=== DIRECTIVES ===
A. Answer these questions from the article on the Australian repo market:
(i) What position does Hugh Leonard hold?
(ii) What was issuance across Australian Government Securities in March 2008?
(iii) What kind of institution is Austraclear?
B. Please retype the article on the Australian repo market from "Issuance across Australian" up to and including "as of late.".
C. List every Australian dollar amount stated in the article on the Australian repo market.

Australia
15 May 2018
Moving into a new phase of growth, it is very clear that the Australian repo market is very much on the march
Image: Shutterstock
The Australian repo market is moving into a new phase of growth. This is one of the striking remarks to emerge from conversation with experienced market participants on the subject of how the local market compares with other developed markets.
Australian repo might be slightly behind the times, local practitioners concede, but it is in catch-up mode, and this catch-up could happen relatively quickly.
Hugh Leonard, director of repo sales at ANZ in Sydney, sees the current phase as a growth story linked to the increased issuance of government bonds in the wake of the global financial crisis. The synchronised adoption of lower official interest rates in most of the world has also contributed to the growth.
Issuance across Australian Government Securities (AGS), the bedrock of the repo market, has seen a significant increase from just AUD $60 billion in March 2008 to over AUD $525 billion as of late.
Austraclear, the local central securities depository, has approximately AUD $2 trillion fixed income issuance on its books. This represents a near doubling in a decade.

=== INFORMATION SUPPLIED ===
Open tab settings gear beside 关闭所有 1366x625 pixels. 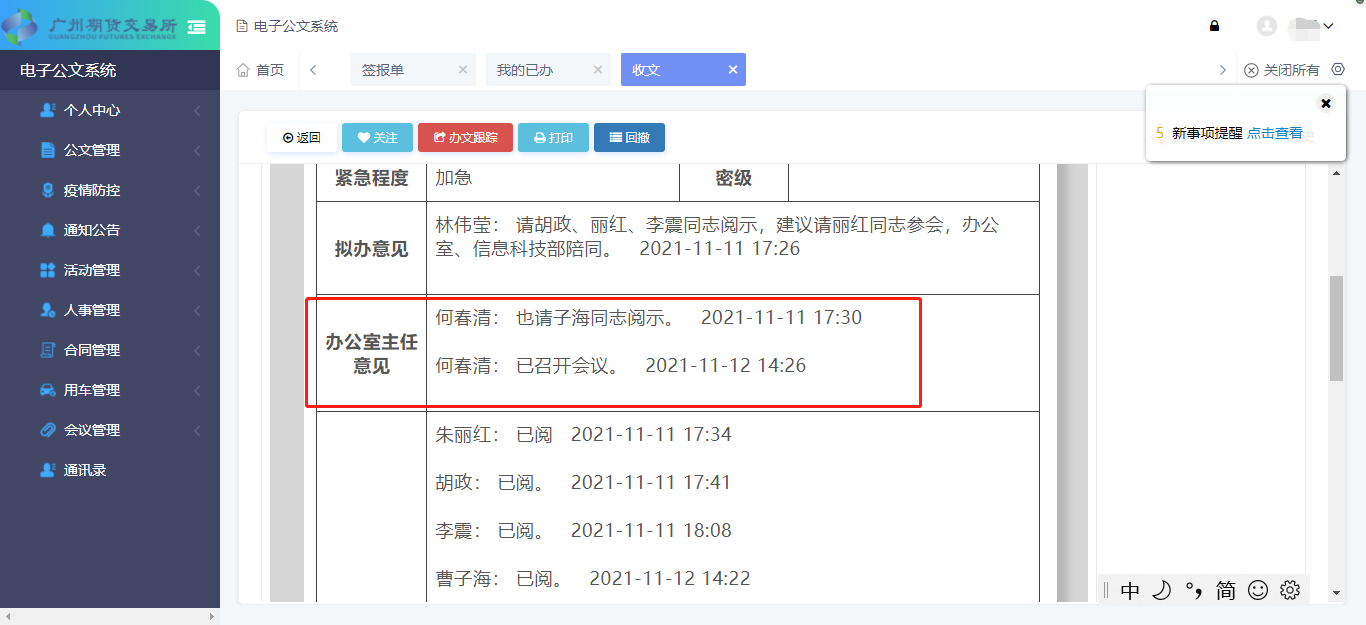1338,69
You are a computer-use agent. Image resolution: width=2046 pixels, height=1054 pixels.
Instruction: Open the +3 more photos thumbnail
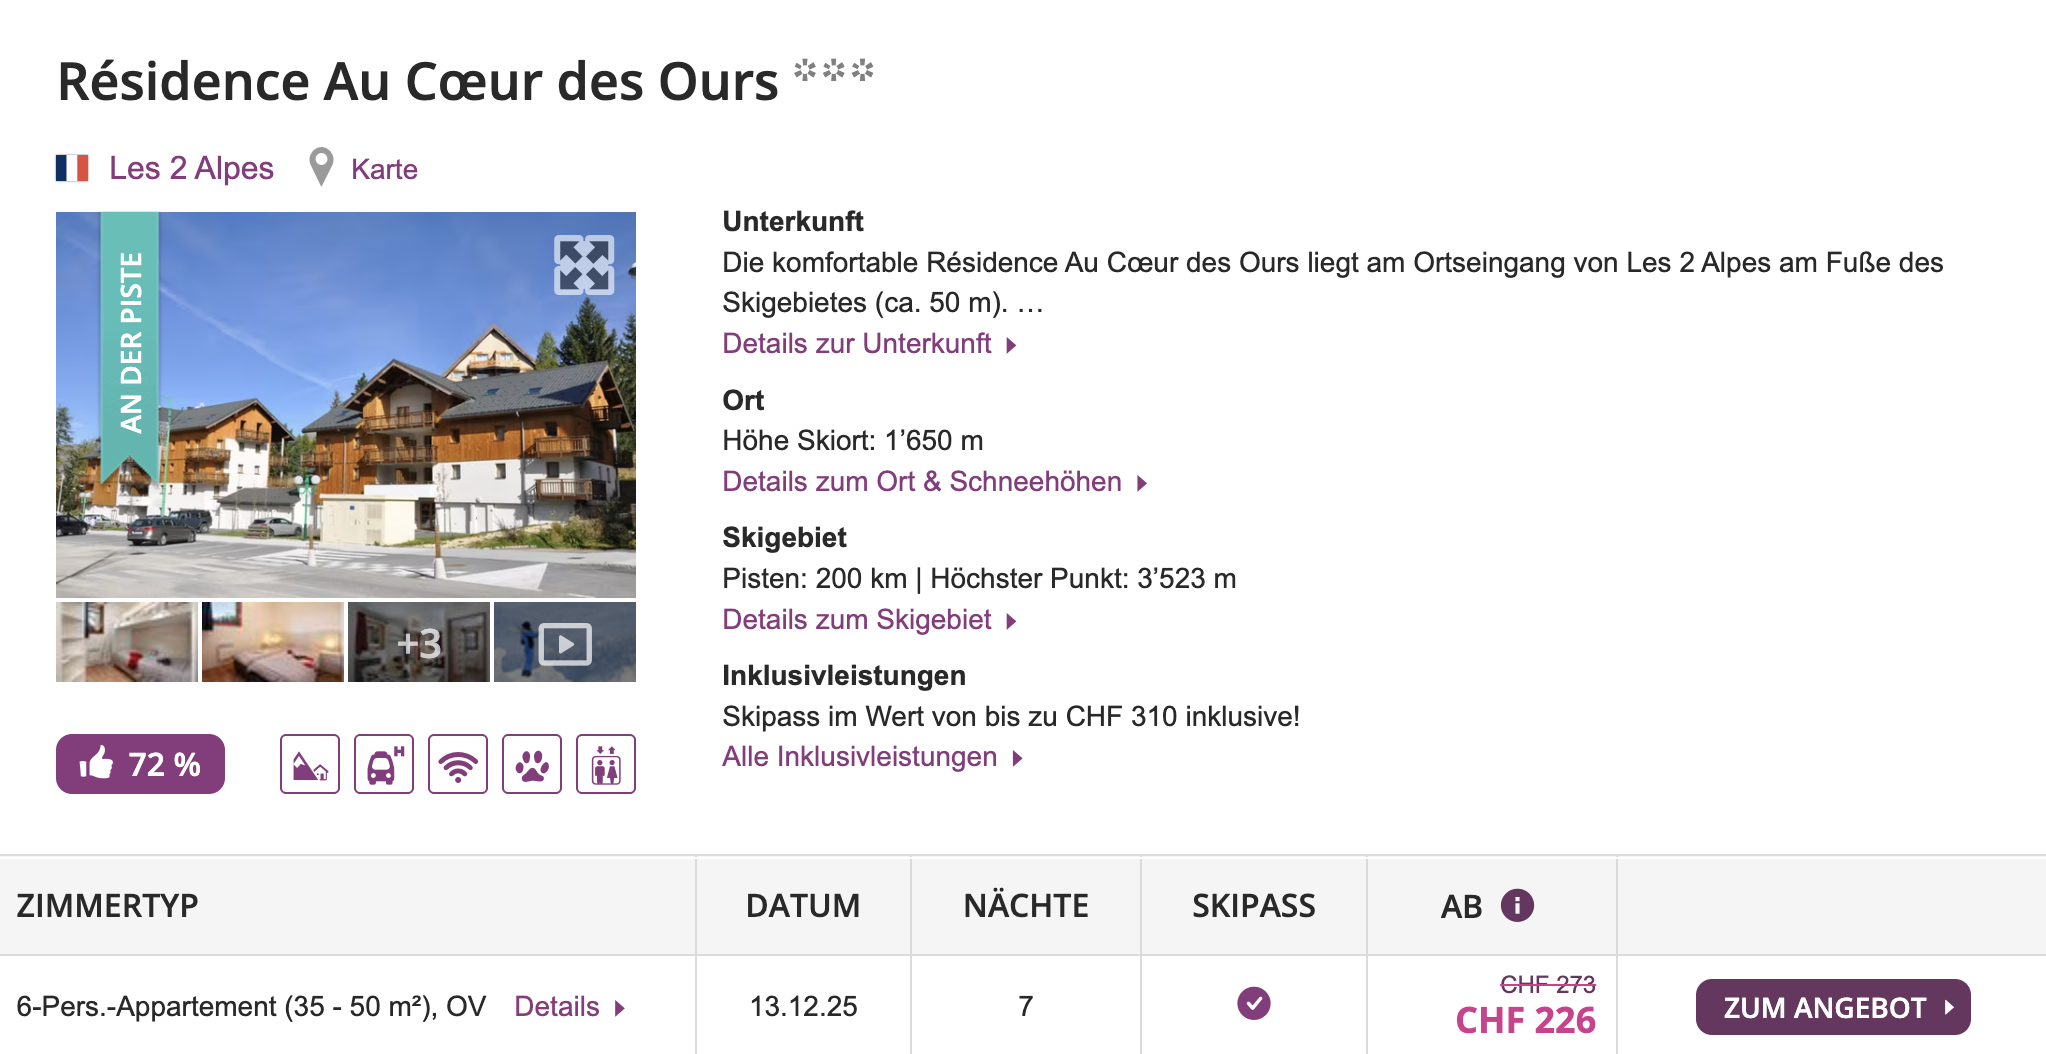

=== THE RESPONSES ===
A.
(i) Director of repo sales at ANZ in Sydney.
(ii) AUD $60 billion.
(iii) The local central securities depository.

B.
Issuance across Australian Government Securities (AGS), the bedrock of the repo market, has seen a significant increase from just AUD $60 billion in March 2008 to over AUD $525 billion as of late.

C.
AUD $60 billion
AUD $525 billion
AUD $2 trillion